▶ **About this task**: State how many lines of the records include the word "computer"; the reply is that number alone.

(Stored data entries)
───

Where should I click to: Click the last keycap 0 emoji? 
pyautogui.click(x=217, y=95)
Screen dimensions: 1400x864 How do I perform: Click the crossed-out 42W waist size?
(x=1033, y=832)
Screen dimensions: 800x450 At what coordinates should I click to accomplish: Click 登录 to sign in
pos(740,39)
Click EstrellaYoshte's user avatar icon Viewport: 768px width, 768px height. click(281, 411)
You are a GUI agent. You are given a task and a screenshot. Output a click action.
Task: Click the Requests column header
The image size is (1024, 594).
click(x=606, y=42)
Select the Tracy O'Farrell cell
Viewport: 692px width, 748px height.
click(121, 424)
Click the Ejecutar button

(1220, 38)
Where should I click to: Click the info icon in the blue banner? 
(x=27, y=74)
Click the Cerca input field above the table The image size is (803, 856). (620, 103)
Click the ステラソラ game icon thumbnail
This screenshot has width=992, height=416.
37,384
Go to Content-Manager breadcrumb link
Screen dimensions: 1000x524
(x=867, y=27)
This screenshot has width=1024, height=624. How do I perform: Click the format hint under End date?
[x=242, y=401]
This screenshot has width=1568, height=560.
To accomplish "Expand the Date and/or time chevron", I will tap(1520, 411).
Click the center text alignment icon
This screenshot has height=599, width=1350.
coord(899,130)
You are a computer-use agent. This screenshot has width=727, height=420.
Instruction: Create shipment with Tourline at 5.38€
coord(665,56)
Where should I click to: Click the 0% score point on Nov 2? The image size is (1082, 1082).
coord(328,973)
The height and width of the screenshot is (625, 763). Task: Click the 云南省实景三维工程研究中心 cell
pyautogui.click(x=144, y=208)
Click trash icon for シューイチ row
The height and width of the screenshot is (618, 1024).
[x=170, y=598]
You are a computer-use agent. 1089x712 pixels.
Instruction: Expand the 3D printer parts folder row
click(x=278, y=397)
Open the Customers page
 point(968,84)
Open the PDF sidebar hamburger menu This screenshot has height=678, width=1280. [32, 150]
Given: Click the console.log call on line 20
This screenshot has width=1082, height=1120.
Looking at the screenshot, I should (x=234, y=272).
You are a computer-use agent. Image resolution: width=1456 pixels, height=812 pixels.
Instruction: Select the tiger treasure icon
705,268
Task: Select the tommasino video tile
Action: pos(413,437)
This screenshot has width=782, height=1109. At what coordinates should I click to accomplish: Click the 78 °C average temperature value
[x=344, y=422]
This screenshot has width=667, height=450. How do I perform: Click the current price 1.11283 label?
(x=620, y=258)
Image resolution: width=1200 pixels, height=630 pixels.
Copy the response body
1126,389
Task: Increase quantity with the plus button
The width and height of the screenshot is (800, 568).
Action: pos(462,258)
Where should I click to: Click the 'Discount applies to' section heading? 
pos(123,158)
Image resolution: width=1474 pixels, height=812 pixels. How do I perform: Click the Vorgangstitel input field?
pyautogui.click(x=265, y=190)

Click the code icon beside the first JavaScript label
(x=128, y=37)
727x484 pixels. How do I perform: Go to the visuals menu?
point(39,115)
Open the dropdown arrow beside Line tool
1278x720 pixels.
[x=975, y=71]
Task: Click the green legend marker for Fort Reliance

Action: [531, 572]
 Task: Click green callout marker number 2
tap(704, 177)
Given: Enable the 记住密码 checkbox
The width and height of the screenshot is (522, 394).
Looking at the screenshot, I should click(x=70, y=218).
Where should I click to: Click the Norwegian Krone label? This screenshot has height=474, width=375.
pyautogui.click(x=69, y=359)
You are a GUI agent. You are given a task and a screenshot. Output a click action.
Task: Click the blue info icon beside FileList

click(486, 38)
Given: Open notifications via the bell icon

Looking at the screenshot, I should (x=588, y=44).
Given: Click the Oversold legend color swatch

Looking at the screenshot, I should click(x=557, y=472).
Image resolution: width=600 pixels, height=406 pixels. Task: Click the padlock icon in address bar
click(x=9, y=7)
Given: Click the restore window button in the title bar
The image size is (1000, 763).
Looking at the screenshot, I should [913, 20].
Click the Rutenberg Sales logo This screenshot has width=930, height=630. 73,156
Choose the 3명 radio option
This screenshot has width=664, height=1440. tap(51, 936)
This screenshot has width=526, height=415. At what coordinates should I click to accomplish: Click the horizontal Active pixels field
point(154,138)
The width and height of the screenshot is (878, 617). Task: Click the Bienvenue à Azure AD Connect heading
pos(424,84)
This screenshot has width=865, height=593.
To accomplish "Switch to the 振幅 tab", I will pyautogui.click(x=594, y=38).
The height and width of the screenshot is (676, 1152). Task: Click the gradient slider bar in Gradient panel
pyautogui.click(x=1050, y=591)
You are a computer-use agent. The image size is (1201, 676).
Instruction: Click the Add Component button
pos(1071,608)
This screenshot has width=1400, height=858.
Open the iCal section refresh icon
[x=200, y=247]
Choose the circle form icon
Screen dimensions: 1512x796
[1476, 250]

───

▶ **Response area**: 4